• _Work to complete_: Copy the lines from the one containing "Click the double" through the final line, inclusive, leaving out the pictures.

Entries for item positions
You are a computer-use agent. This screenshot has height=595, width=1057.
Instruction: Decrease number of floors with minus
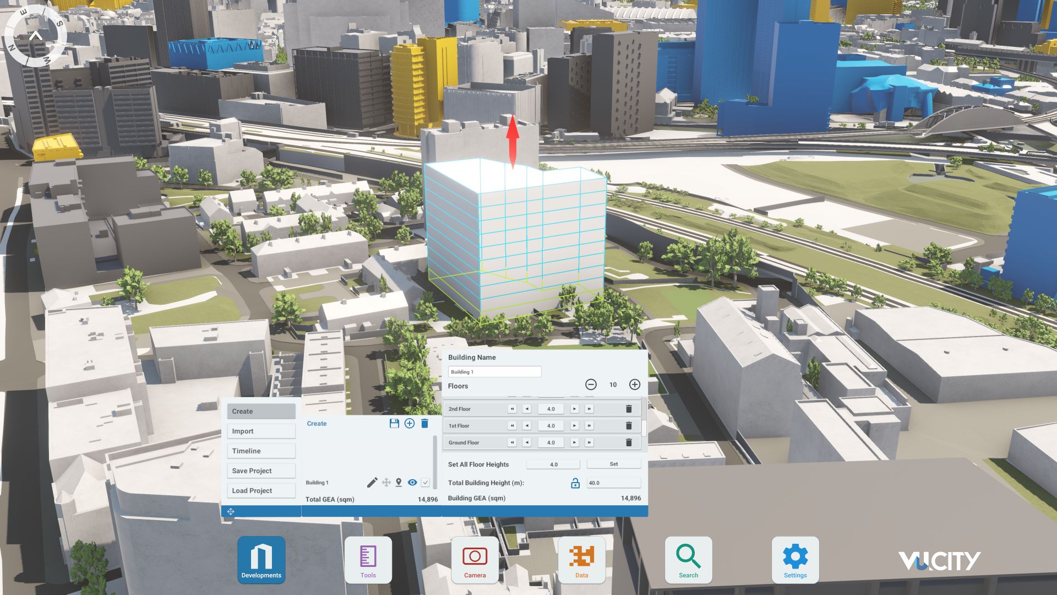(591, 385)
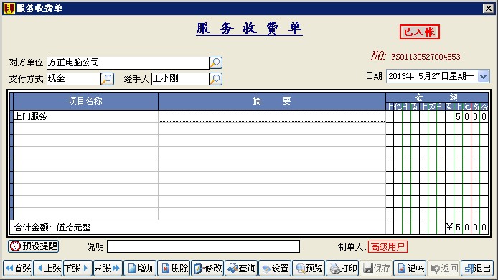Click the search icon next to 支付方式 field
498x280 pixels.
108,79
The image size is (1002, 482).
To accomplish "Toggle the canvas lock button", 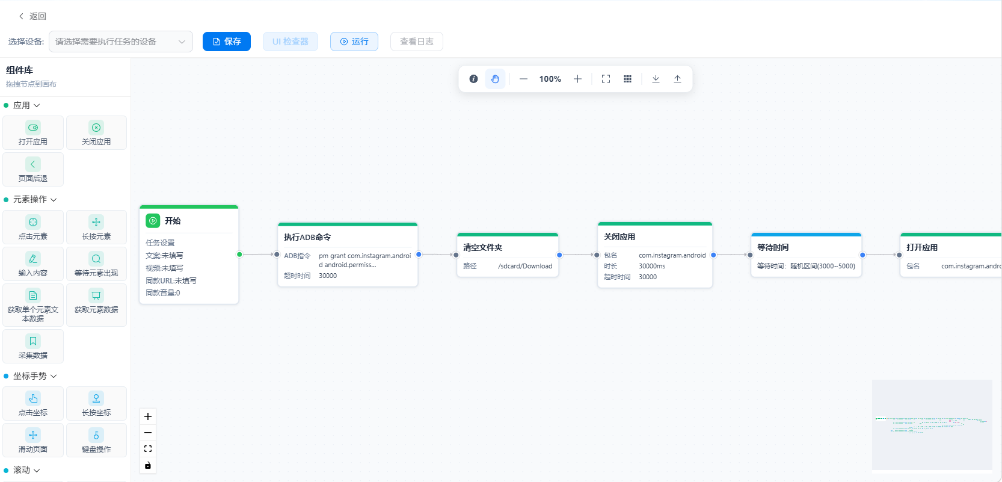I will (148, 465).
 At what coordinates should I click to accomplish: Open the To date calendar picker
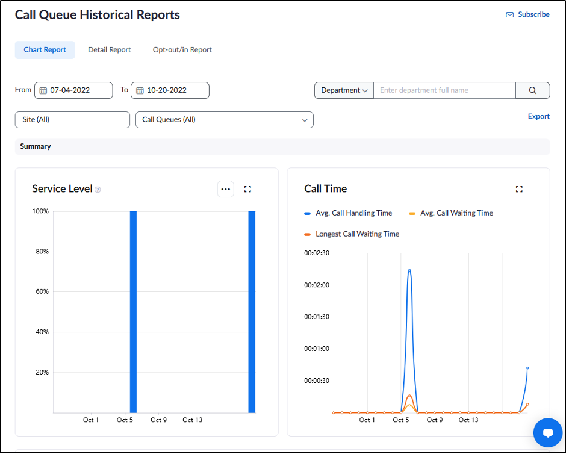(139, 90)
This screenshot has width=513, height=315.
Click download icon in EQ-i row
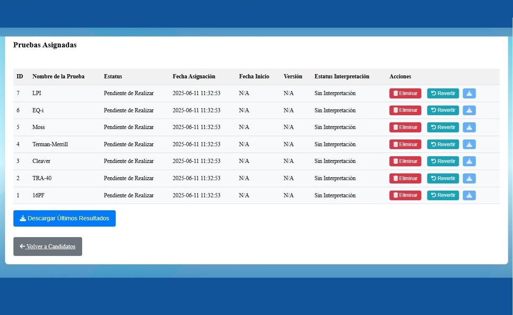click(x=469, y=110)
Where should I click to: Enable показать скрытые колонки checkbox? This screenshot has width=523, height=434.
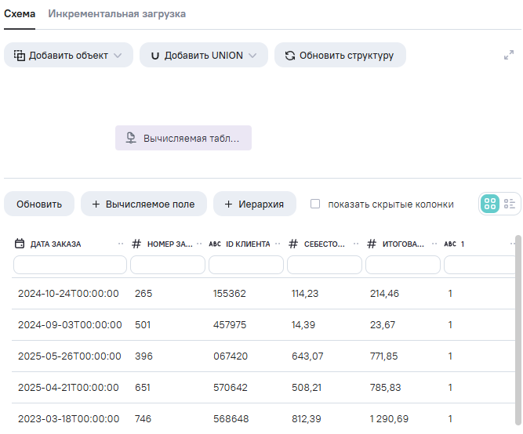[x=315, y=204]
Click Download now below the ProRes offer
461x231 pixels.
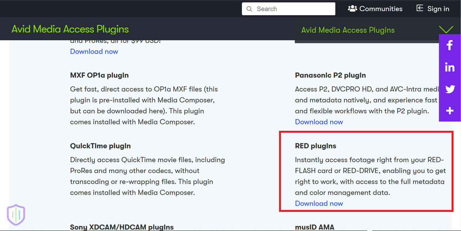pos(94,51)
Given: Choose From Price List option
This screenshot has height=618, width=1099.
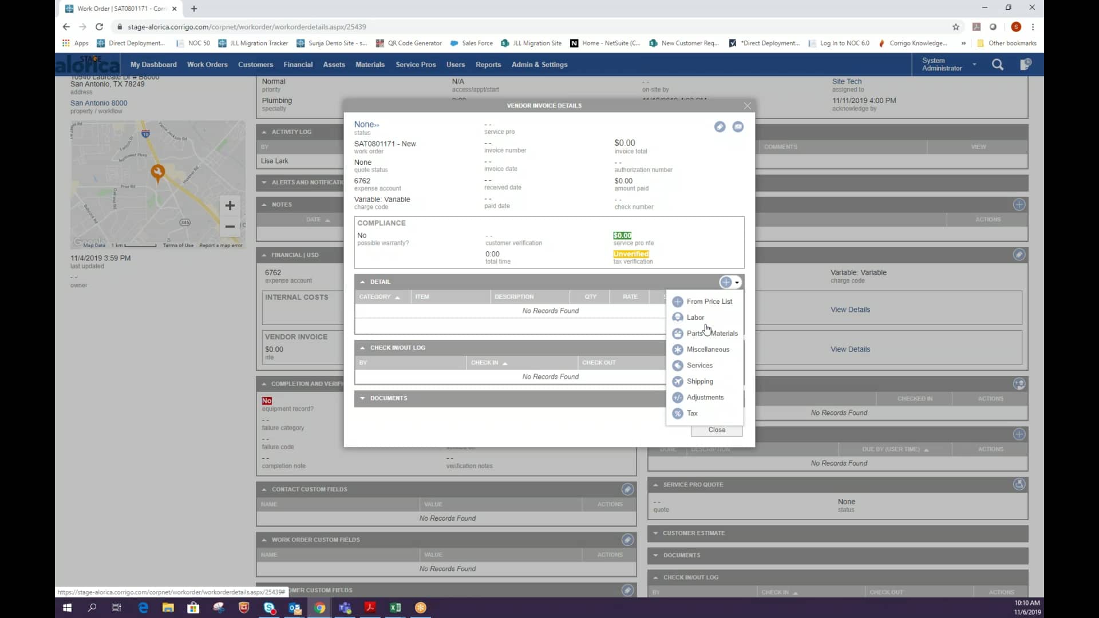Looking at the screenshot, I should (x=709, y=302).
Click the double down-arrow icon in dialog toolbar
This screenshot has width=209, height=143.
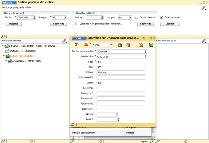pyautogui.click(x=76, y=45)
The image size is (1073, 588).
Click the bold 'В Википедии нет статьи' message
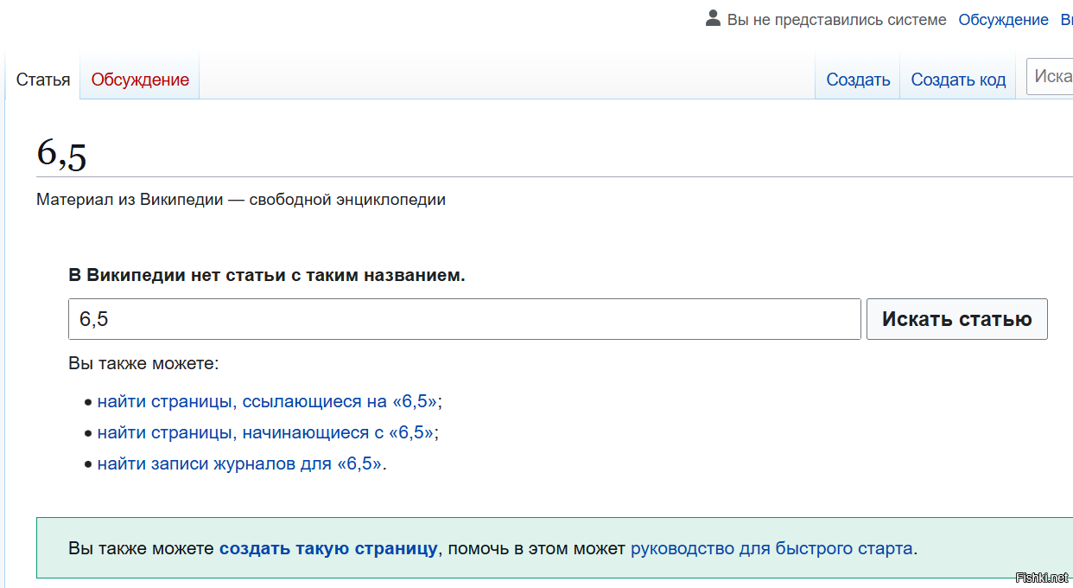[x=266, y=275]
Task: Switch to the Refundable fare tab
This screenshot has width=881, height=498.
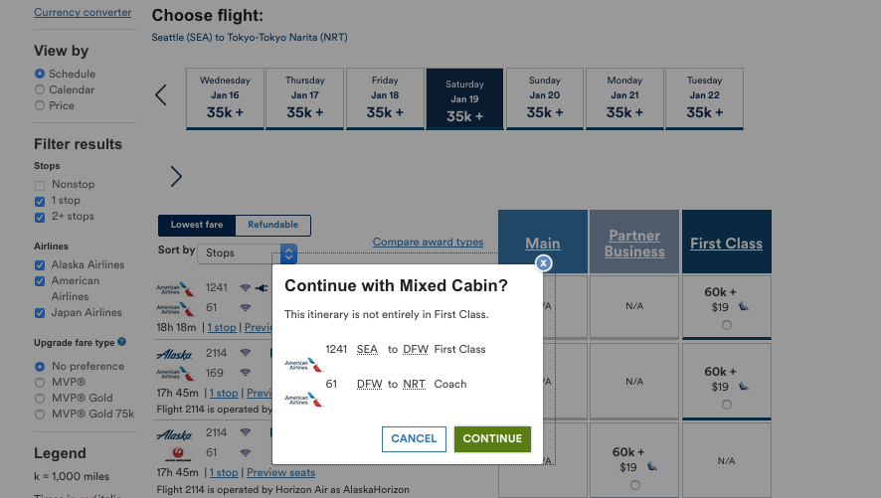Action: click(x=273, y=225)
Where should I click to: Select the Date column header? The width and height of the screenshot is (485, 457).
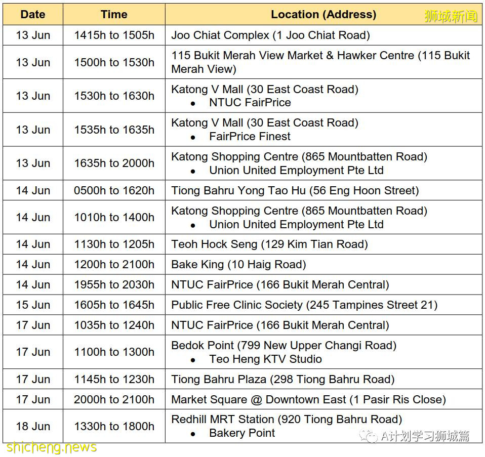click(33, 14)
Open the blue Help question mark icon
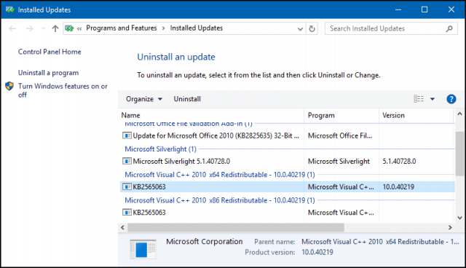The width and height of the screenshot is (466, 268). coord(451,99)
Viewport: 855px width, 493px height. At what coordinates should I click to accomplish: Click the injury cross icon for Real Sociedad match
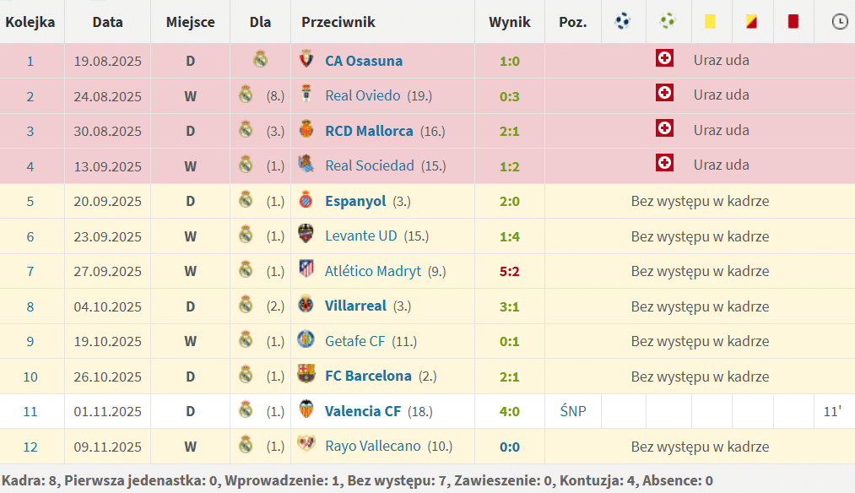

• _Exercise result_:
Click the double down-arrow icon in dialog toolbar
This screenshot has width=209, height=143.
pyautogui.click(x=76, y=45)
The image size is (1073, 588).
Click the bold 'В Википедии нет статьи' message
[x=266, y=275]
Task: Switch to the Refundable fare tab
This screenshot has width=881, height=498.
Action: click(x=273, y=225)
Where should I click to: Select the Date column header? The width and height of the screenshot is (485, 457).
click(33, 14)
Open the blue Help question mark icon
The width and height of the screenshot is (466, 268). coord(451,99)
Viewport: 855px width, 493px height. At what coordinates should I click to accomplish: Click the injury cross icon for Real Sociedad match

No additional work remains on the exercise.